Yang S, Peng Q, Zhang Q, Zou L, Li Y, Robert C, Pritchard L, Liu H, Hovey R, Wang Q, Birch P, Toth IK, Yang CH - PLoS ONE (2010)

Bottom Line: In contrast to biotrophic phytopathgens such as Pseudomonas syringae, among the HrpL up-regulated genes in 3937 only those within the T3SS were found to contain a hrp box sequence.CONCLUSION/SIGNIFICANCES: We provide the genome-wide study of HrpL-regulated genes in a necrotrophic phytopathogen (D. dadantii 3937) through a combination of transcriptomics and bioinformatics, which led to identification of several effectors.Our study indicates the extent of differences for T3SS effector protein inventory requirements between necrotrophic and biotrophic pathogens, and may allow the development of different strategies for disease control for these different groups of pathogens.

View Article: PubMed Central - PubMed

Affiliation: Department of Biological Sciences, University of Wisconsin, Milwaukee, Wisconsin, United States of America.

ABSTRACT

Background: Dickeya dadantii is a necrotrophic pathogen causing disease in many plants.

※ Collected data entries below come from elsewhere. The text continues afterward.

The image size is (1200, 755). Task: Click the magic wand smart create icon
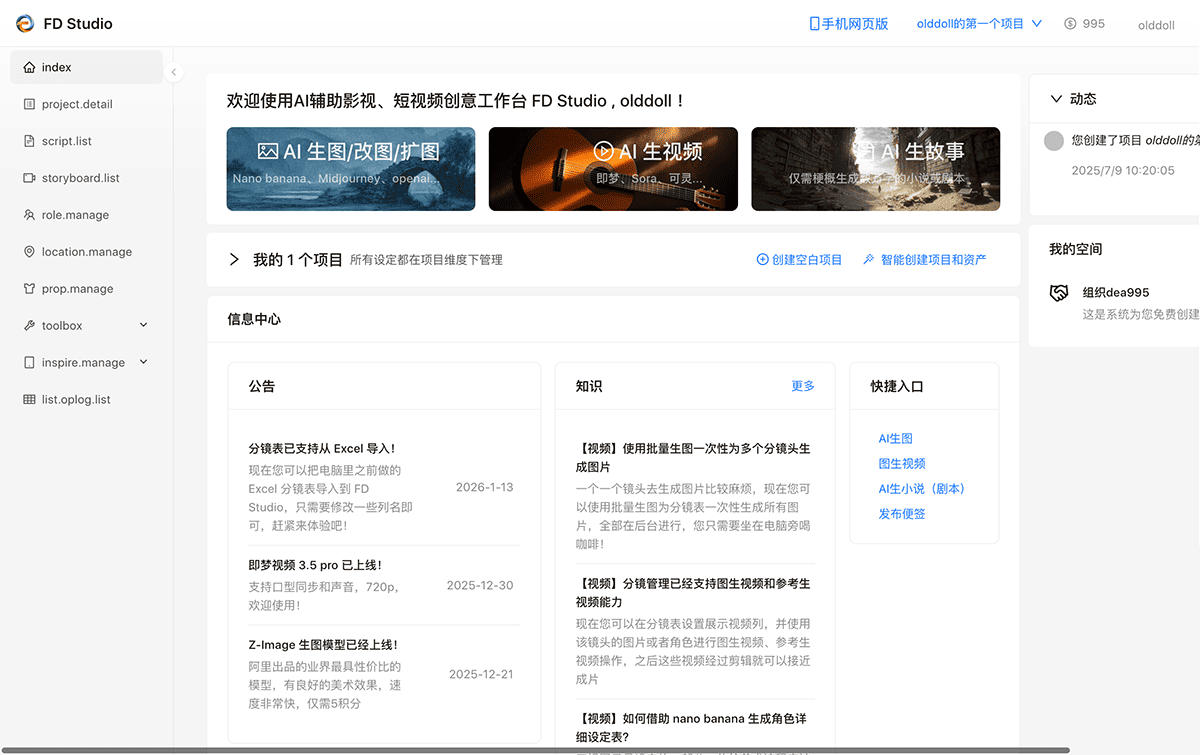coord(868,260)
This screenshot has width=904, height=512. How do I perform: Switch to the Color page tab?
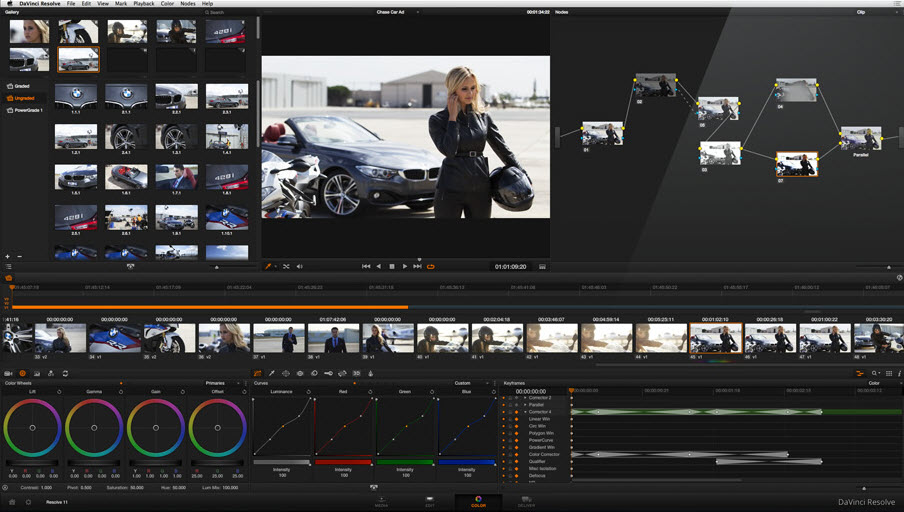pyautogui.click(x=478, y=500)

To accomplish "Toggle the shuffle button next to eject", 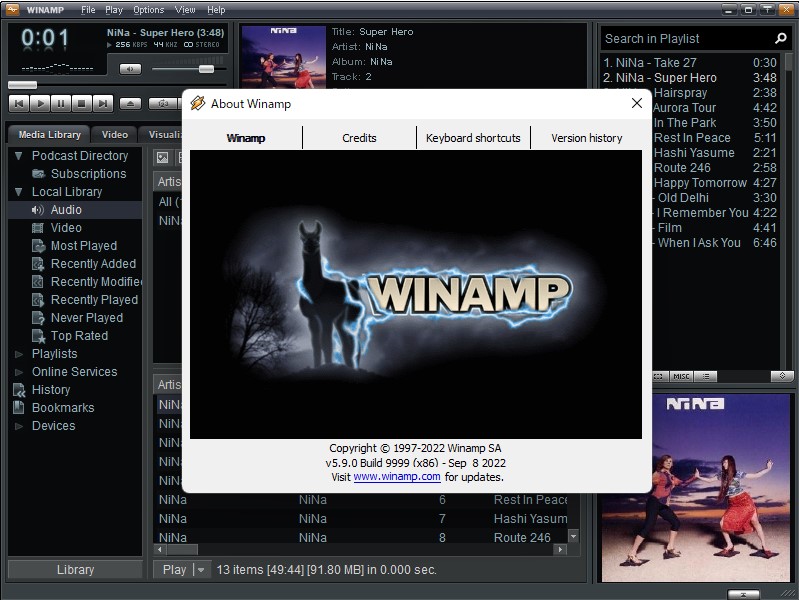I will (164, 103).
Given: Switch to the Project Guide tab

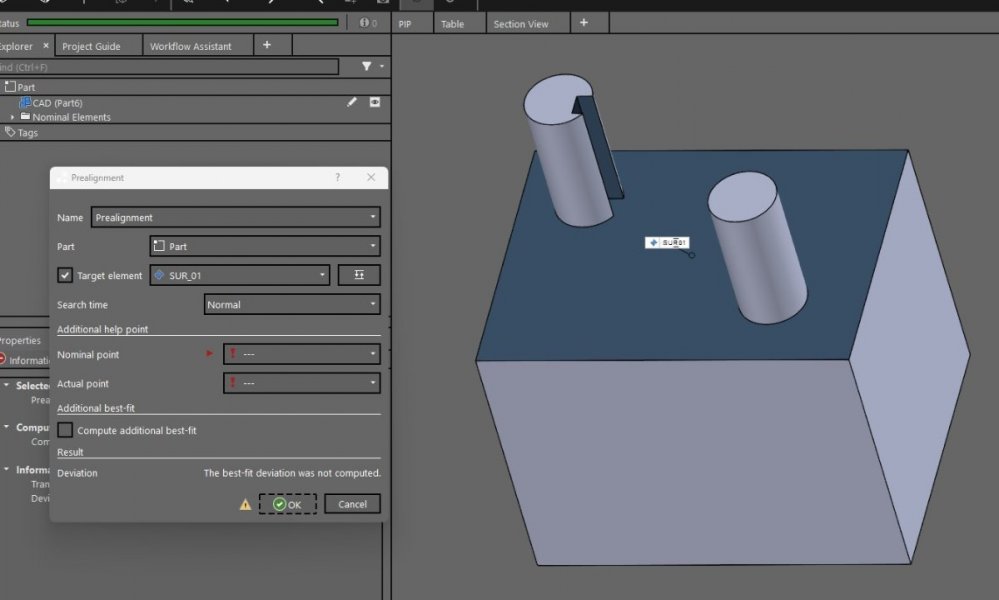Looking at the screenshot, I should 91,46.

Previous studies have demonstrated that the type III secretion system (T3SS) of D. dadantii is required for full virulence. HrpL is an alternative sigma factor that binds to the hrp box promoter sequence of T3SS genes to up-regulate their expression.

Methodology/principal findings: To explore the inventory of HrpL-regulated genes of D. dadantii 3937 (3937), transcriptome profiles of wild-type 3937 and a hrpL mutant grown in a T3SS-inducing medium were examined. Using a cut-off value of 1.5, significant differential expression was observed in sixty-three genes, which are involved in various cellular functions such as type III secretion, chemotaxis, metabolism, regulation, and stress response. A hidden Markov model (HMM) was used to predict candidate hrp box binding sites in the intergenic regions of 3937, including the promoter regions of HrpL-regulated genes identified in the microarray assay. In contrast to biotrophic phytopathgens such as Pseudomonas syringae, among the HrpL up-regulated genes in 3937 only those within the T3SS were found to contain a hrp box sequence. Moreover, direct binding of purified HrpL protein to the hrp box was demonstrated for hrp box-containing DNA fragments of hrpA and hrpN using the electrophoretic mobility shift assay (EMSA). In this study, a putative T3SS effector DspA/E was also identified as a HrpL-upregulated gene, and shown to be translocated into plant cells in a T3SS-dependent manner. CONCLUSION/SIGNIFICANCES: We provide the genome-wide study of HrpL-regulated genes in a necrotrophic phytopathogen (D. dadantii 3937) through a combination of transcriptomics and bioinformatics, which led to identification of several effectors. Our study indicates the extent of differences for T3SS effector protein inventory requirements between necrotrophic and biotrophic pathogens, and may allow the development of different strategies for disease control for these different groups of pathogens.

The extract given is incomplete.